*** BLOC DE TEXTE ***

Référence neutre : 2002 CFPI 44

ENTRE :

                                                    FIDDLER ENTERPRISES LTD.,

                                                           DRAGON FISHING LTD.,

                                                         FIDDLER BUILDING LTD.,

                                                        DAVID NORMAN FIDDLER,

                                                       JAMES DONALD FIDDLER et

                                                                 MARK STEPHEN

                                                                                                                                                   demandeurs

                                                                              - et -

                                                       ALLIED SHIPBUILDERS LTD.

                                                                                                                                               défenderesse

                                                    MOTIFS DE L'ORDONNANCE

LE PROTONOTAIRE HARGRAVE

[1]         Selon la règle 225, il peut être ordonné de divulguer, dans l' affidavit de documents, tout document pertinent qui est en la possession, sous l'autorité ou la garde de l'une des parties.    La présente requête ordonne la divulgation d'une déclaration d'avaries particulières, résultant de dommages causés par le feu au navire de pêche « Knight Dragon » , le 27 septembre 1997, ainsi qu'aux travaux du propriétaire qui avaient apparemment lieu en même temps qu'étaient réparés les dommages assurés causés par le feu.


[2]         Le Déclaration d'avaries particulières doit être divulguée, car elle est pertinente. Toutefois, la présente ordonnance ne dit pas s'il peut exister quelque motif faisant que, le moment venu, elle ne puisse être produite pour examen. Toute ordonnance, qui pourrait résulter de la règle 230, sera débattue par ailleurs, si cela s'avère nécessaire.

***

QUESTIONS SUR LE DOCUMENT:
1. Indiquez si chacune des affirmations suivantes concorde avec l'extrait de décision, par oui ou par non, en citant les mots décisifs : (a) le navire de pêche « Knight Dragon » a été endommagé par le feu le 27 septembre 1997 ; (b) l'ordonnance détermine si la déclaration pourra être produite pour examen ; (c) la divulgation est ordonnée en vertu de la règle 230.
2. Énumérez toutes les parties désignées comme demandeurs dans l'extrait de décision.
La liste n'a aucune incidence sur ce travail.

*** DONNÉES FOURNIES ***

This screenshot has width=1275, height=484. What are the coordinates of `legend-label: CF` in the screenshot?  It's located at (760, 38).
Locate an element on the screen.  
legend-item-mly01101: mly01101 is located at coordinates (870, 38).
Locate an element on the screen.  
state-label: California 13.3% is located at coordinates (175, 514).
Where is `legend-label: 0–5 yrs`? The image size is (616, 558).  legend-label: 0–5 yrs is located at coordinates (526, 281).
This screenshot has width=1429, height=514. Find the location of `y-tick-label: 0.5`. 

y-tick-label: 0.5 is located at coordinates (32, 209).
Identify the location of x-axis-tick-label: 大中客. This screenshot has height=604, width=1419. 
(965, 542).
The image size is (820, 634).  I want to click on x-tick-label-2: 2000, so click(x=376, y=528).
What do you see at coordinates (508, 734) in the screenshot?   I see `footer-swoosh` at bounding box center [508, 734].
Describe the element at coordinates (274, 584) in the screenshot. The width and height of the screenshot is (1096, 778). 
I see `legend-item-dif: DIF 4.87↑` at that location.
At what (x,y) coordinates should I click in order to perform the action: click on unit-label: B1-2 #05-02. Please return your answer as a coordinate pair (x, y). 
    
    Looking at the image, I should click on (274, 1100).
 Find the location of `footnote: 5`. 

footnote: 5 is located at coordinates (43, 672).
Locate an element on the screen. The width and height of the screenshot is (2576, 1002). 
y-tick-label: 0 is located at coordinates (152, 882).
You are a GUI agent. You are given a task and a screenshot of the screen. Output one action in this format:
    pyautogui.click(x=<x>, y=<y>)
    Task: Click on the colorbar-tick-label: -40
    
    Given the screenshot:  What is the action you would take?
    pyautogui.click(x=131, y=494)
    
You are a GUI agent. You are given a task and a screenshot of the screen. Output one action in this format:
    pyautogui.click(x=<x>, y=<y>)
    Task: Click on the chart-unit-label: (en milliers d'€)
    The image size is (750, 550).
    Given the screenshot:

***

RÉPONSES AUX EXERCICES:
1.
(a) Oui : « causés par le feu au navire de pêche « Knight Dragon » , le 27 septembre 1997 ».
(b) Non : « la présente ordonnance ne dit pas s'il peut exister quelque motif faisant que, le moment venu, elle ne puisse être produite pour examen ».
(c) Non : « Selon la règle 225, il peut être ordonné de divulguer ».

2.
FIDDLER ENTERPRISES LTD.
DRAGON FISHING LTD.
FIDDLER BUILDING LTD.
DAVID NORMAN FIDDLER
JAMES DONALD FIDDLER
MARK STEPHEN